Хвала и слава Том 1 - Ярослав Ивашкевич
Шрифт:
Интервал:
Закладка:
— В самом деле? У вас такое представление об артистах? — не без иронии спросил Эдгар. — Ну, надеюсь, что здесь оно у вас изменится. Когда приедет моя сестра… Это очень большая певица и очень простая женщина…
— Не знаю, много ли пользы для Юзека от этого общения с артистами. В жизни это ему вряд ли пригодится.
— Разве можно знать заранее? — с какой-то печалью в голосе спросил Эдгар. — Что такое Юзек? Мальчик, каких много. Очень, правда, милый и даже, может, интеллигентный, но при этом совершенно заурядный… Будет себе хозяйствовать в своих Молинцах, бегать за девушками, вот и все. А может быть, и не все. Заранее нельзя предвидеть, как сложится судьба человека. Ведь это зависит от очень многого. История отдельных людей подобна истории целых стран…
Спыхала пожал плечами.
— Что-то предвидеть всегда можно и даже необходимо.

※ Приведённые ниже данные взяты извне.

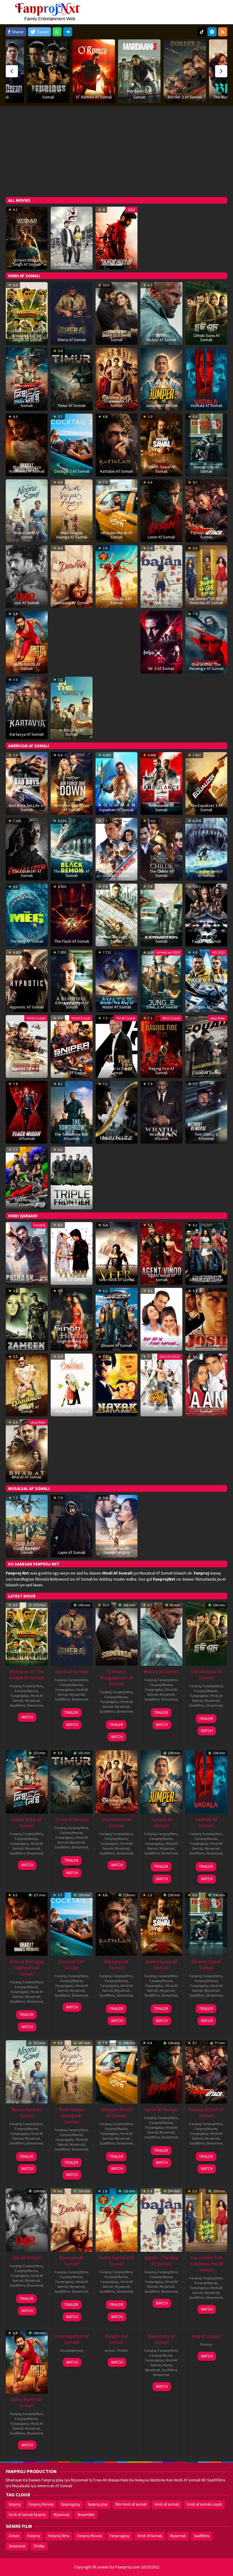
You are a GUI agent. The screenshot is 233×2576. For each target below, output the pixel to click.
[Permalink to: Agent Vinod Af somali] (161, 1253)
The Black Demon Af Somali (71, 873)
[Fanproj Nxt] (49, 11)
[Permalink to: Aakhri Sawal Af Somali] (161, 444)
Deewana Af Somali (71, 603)
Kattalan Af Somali (116, 471)
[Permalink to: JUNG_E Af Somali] (161, 980)
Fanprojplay (20, 1695)
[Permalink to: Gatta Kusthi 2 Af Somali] (116, 576)
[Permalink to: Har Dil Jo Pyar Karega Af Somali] (161, 1318)
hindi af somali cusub (204, 2504)
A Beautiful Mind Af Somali (72, 1005)
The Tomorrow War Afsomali (72, 1136)
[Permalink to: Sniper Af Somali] (72, 1046)
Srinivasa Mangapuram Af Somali (117, 335)
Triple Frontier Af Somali (71, 1202)
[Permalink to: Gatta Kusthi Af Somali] (27, 642)
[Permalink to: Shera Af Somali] (72, 313)
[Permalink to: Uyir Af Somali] (27, 576)
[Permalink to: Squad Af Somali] (206, 1046)
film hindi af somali (131, 2504)
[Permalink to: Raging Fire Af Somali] (161, 1046)
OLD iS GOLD (170, 1356)
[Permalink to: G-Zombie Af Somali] (72, 237)
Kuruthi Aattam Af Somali (116, 262)
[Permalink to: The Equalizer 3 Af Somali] (206, 783)
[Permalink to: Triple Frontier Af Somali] (72, 1177)
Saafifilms (17, 1705)
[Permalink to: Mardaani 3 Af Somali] (94, 71)
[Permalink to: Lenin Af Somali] (161, 510)
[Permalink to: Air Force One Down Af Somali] (72, 783)
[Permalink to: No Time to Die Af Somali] (116, 1046)
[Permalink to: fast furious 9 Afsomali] (27, 1177)
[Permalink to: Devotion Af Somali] (206, 980)
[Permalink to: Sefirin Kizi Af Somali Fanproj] (116, 1525)
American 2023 (168, 952)
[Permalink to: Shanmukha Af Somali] (116, 379)
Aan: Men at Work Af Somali (206, 1409)
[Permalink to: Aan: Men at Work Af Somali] (206, 1384)
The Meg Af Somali (26, 941)
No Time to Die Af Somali (116, 1070)
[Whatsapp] (57, 31)
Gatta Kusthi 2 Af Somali (117, 600)
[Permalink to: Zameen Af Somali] (27, 1318)
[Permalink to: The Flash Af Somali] (72, 914)
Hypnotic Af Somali (27, 1007)
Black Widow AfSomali (26, 1136)
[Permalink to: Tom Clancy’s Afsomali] (206, 1112)
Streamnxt (35, 1705)
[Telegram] (67, 31)
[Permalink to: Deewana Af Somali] (72, 576)
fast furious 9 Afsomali (27, 1202)
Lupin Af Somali (71, 1552)
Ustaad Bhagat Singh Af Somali (27, 262)
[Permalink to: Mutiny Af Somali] (161, 313)
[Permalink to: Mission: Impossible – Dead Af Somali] (116, 848)
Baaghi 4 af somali (116, 2339)
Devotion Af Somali (206, 1007)
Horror (167, 2365)
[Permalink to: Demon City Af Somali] (206, 444)
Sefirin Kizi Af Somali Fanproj (116, 1550)
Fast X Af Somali (206, 941)
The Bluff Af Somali (184, 97)
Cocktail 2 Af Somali (71, 471)
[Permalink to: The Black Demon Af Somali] (72, 848)
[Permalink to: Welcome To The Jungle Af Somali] (27, 313)
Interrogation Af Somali (71, 2339)
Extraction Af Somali (161, 939)
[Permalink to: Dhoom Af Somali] (116, 1318)
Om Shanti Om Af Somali (161, 1409)
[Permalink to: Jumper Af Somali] (161, 379)
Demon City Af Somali (206, 469)
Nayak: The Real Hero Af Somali (117, 1409)
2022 (131, 209)
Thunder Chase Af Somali (27, 1070)
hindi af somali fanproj (27, 2514)
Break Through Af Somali (116, 939)
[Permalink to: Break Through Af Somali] (116, 914)
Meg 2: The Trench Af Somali (206, 873)
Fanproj (39, 1225)
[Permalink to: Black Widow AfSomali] (27, 1112)
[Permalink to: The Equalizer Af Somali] (27, 848)
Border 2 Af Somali (139, 97)
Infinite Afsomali (116, 1138)
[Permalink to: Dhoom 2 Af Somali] (206, 1253)
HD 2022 (218, 952)
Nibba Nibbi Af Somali (26, 403)
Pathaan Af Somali (27, 1280)
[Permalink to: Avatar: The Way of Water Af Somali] (116, 980)
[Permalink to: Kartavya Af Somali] (27, 707)
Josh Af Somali (206, 1345)
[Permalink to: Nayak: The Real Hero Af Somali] (116, 1384)
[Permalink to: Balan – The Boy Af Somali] (161, 576)
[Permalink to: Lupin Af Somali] (72, 1525)
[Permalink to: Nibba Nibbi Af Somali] (27, 379)
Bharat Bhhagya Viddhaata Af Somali (27, 469)
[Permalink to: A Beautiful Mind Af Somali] (72, 980)
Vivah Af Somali (71, 1280)
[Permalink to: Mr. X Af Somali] (161, 642)
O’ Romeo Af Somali (48, 97)
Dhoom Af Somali (116, 1345)
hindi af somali (167, 2504)
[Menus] (222, 12)
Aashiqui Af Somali (71, 1411)
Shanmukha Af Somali (116, 403)
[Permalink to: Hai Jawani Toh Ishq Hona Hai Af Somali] (206, 576)
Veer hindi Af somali (116, 1280)
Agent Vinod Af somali (161, 1277)
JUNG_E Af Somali (161, 1007)
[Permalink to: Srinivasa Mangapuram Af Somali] (116, 1633)
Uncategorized (71, 2350)
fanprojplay (70, 2504)
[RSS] (222, 31)
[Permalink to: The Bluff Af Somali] (185, 71)
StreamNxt (85, 2514)
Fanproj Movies (26, 1690)
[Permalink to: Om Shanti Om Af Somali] (161, 1384)
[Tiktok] (202, 31)
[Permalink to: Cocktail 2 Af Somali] (72, 444)
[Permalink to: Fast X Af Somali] (206, 914)
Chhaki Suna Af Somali (206, 337)
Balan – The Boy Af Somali (161, 600)
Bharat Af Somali (27, 1477)
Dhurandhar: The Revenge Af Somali (206, 666)
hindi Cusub (36, 1018)
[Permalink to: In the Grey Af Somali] (72, 707)
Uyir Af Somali (26, 603)
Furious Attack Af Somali (206, 535)
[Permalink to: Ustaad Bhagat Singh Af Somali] (27, 237)
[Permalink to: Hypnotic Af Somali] (27, 980)
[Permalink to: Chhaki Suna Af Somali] (206, 313)
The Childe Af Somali (161, 873)
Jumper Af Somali (161, 405)
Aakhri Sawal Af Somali (161, 469)
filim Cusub (171, 1018)
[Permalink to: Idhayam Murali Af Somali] (116, 510)
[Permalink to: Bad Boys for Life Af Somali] (27, 783)
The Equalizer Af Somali (26, 873)
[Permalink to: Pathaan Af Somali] (27, 1253)
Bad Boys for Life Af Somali (27, 807)
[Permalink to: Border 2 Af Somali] (139, 71)
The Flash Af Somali (71, 941)
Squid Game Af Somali (26, 1550)
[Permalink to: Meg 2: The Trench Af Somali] (206, 848)
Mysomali (32, 1700)
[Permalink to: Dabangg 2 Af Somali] (27, 1384)
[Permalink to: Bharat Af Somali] (27, 1450)
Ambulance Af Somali (161, 807)
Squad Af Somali (206, 1073)
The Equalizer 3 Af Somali (206, 807)
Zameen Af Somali (26, 1345)
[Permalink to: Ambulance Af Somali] (161, 783)
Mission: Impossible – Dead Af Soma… (116, 873)
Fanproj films (33, 1686)
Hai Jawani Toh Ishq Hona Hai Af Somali (206, 600)
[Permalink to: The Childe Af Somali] (161, 848)
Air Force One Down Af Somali (71, 807)
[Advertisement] (116, 151)
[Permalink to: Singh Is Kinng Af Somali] (72, 1318)
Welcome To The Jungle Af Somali (27, 337)
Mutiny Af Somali (161, 340)
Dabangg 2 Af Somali (27, 1409)
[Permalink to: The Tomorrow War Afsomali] (72, 1112)
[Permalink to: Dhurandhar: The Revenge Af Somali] (206, 642)
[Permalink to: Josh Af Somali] (206, 1318)
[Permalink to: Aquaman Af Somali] (116, 783)
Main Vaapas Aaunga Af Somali (71, 535)
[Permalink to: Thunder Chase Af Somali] (27, 1046)
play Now (218, 1018)
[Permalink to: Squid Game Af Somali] (27, 1525)
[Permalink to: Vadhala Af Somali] (206, 379)
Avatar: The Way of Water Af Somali (116, 1005)
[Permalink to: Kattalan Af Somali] (116, 444)
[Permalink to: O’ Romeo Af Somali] (48, 71)
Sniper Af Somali (71, 1073)
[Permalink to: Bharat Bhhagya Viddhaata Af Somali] (27, 444)
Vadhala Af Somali (206, 405)
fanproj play (98, 2504)
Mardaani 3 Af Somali (94, 94)
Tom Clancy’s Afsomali (206, 1136)
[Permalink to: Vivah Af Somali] (72, 1253)
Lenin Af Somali (161, 537)
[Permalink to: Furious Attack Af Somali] (206, 510)
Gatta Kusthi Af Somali (26, 666)
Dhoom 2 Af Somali (206, 1280)
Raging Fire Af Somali (161, 1070)
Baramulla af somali (161, 2339)
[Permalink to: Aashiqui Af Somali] (72, 1384)
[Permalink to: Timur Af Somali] (72, 379)
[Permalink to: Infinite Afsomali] (116, 1112)
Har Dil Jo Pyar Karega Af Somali (161, 1343)
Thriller (121, 2350)
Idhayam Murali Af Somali (116, 535)
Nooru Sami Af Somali (26, 535)
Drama (205, 2344)
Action (110, 2350)
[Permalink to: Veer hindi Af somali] (116, 1253)
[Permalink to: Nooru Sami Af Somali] (27, 510)
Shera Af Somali (71, 340)
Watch (27, 1717)
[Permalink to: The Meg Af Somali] (27, 914)
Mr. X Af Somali (161, 668)
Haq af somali (206, 2336)
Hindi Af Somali (149, 2535)
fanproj (15, 2504)
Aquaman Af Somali (116, 810)
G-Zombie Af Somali (71, 264)
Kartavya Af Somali (27, 734)
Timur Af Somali (72, 405)
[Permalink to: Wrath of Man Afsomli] (161, 1112)
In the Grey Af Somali (71, 732)
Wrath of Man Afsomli (161, 1136)
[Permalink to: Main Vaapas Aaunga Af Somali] (72, 510)
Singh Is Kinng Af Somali (71, 1343)
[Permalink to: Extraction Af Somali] (161, 914)
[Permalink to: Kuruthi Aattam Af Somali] (116, 237)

— Я говорю о другом, — продолжал свою мысль Эдгар. — Какими путями люди добиваются власти над другими людьми?
Каким образом можно навязать свою индивидуальность другому? Вот чего я не понимаю.
Не понимал и Спыхала. Он просто не понимал, о чем говорит Эдгар. Только чувствовал, что в этих словах таится какой-то скрытый смысл, нечто такое, что волновало композитора. И опасался, не борьба ли это за Юзека.
— Я никогда не старался, чтобы Юзек подражал мне, — сказал наконец Спыхала. — Это приходит, поверьте, само собой.
Такая интерпретация его слов вызвала у Эдгара усмешку.
— Ох, а ко мне вот ничего не приходит само собой. Очень трудно добывать все из самого себя. У меня нет никакой почвы.
Это очень мучительно.
Спыхала с удивлением взглянул на Эдгара. «Что значит это «все»?» — подумал он.
Эдгар будто угадал мысли Спыхалы и улыбнулся — обезоруживающе, как он это умел.
— Мое искусство… — начал он смущенно и не докончил.
«Так вот что его занимает…» — Спыхала иронически посмотрел на сконфуженное лицо композитора.
— Искусство в истории человечества играет весьма незначительную роль, — сказал он.
— Гораздо важнее войны и покорения народов, так, по-вашему? — спросил Эдгар, и смущение исчезло с его дружелюбно улыбающегося лица. — Вы, кажется, хотели бы стать грозным владыкой, пан Казимеж? — помолчав, добавил он.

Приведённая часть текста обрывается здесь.